Мама вздыхает: «Родные вы мои детишки. Вот только вы у меня и есть».
Расплачивается с официанткой, встает, идет между столиками, скашивает глаза в зеркало, подходит ближе и озабоченно пудрит нос.
…Учится Володя в общем прилично. И ему очень приятно, что на родительские собрания в школу приходит папа. Папа красивый, слегка уже седой, темноглазый. Он подъезжает к школе на своих «Жигулях». Почему-то так получилось, что, когда они с мамой разошлись, папа и п о ш е л в г о р у. Коля, мамин муж, к успехам папы относится спокойно. Мама — нет. Она уверяет, что дело не в папиных способностях, а в с в я з я х. Коля обрывает ее: «Перестань. Работящий мужик. И — везучий». Тогда мама обращает внимание уже на Колино, отнюдь не самое блестящее положение. Он отвечает ей в тон: «Да просто связи не те…»
Володе нравится идти по школьным коридорам рядом с папой. Тогда все преображается: привычное, будничное, надоевшее кажется праздничным. Весело, гулко, веско разносятся по пустому зданию школы их шаги: родительские собрания проходят по окончании уроков. Папа — их классная беседует с ним отдельно — очень серьезно, со вниманием расспрашивает об успеваемости сына. Володя стоит в стороне. Ему не надо вслушиваться, он все читает по лицам. Выражения лиц взрослых очень откровенны: считается, что это дети не умеют притворяться, — взрослые, может, и умеют, но то ли забывают, то ли думают, что им дозволено все.
Папа и классная смеются.
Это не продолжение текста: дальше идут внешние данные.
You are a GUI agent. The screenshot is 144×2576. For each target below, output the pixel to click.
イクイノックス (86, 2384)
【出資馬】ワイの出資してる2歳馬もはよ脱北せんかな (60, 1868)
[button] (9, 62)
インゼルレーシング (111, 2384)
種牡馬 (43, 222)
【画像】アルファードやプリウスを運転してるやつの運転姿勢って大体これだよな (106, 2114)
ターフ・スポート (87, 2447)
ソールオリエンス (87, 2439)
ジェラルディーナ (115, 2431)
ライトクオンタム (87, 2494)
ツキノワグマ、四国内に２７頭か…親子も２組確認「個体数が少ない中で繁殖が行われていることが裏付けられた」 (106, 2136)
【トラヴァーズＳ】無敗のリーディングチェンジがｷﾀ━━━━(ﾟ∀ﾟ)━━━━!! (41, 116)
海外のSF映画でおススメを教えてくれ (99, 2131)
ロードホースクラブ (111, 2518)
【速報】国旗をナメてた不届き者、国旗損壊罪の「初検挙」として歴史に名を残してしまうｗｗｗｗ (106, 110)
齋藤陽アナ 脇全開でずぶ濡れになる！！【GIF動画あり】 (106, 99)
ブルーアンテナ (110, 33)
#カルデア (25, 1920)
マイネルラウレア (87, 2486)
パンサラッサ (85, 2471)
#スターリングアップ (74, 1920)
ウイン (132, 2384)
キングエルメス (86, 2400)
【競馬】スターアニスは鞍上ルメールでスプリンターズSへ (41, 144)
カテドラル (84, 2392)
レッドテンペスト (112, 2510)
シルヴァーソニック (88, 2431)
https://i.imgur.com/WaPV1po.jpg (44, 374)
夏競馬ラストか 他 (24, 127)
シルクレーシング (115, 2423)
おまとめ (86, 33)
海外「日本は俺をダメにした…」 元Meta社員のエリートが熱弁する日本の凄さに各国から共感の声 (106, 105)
Володя без труда угадывает, что этот их смех уже к нему не имеет отношения. Он слишком привык к классной, чтобы замечать ее молодость и привлекательность, но сейчас понимает: классная хорошенькая и молодая, папа тоже еще молод и хорош.
Это — ничего. Тут ничего нет особенного. Просто в обычае взрослых — вдруг отвлекаться от важного, нужного на пустяки. Володя ждет. Папа оборачивается, и в выражении его глаз мелькает что-то виноватое — Володя отмечает, но не позволяет себе на этом сосредоточиваться.
Получается, он постоянно одним занят: не углубляться, не обострять. Папа подходит, кладет на плечо сына руку, и Володя сжимает губы, чтобы не заскулить — восторженно, по-щенячьи, согреваясь до самого сердца теплом этой руки.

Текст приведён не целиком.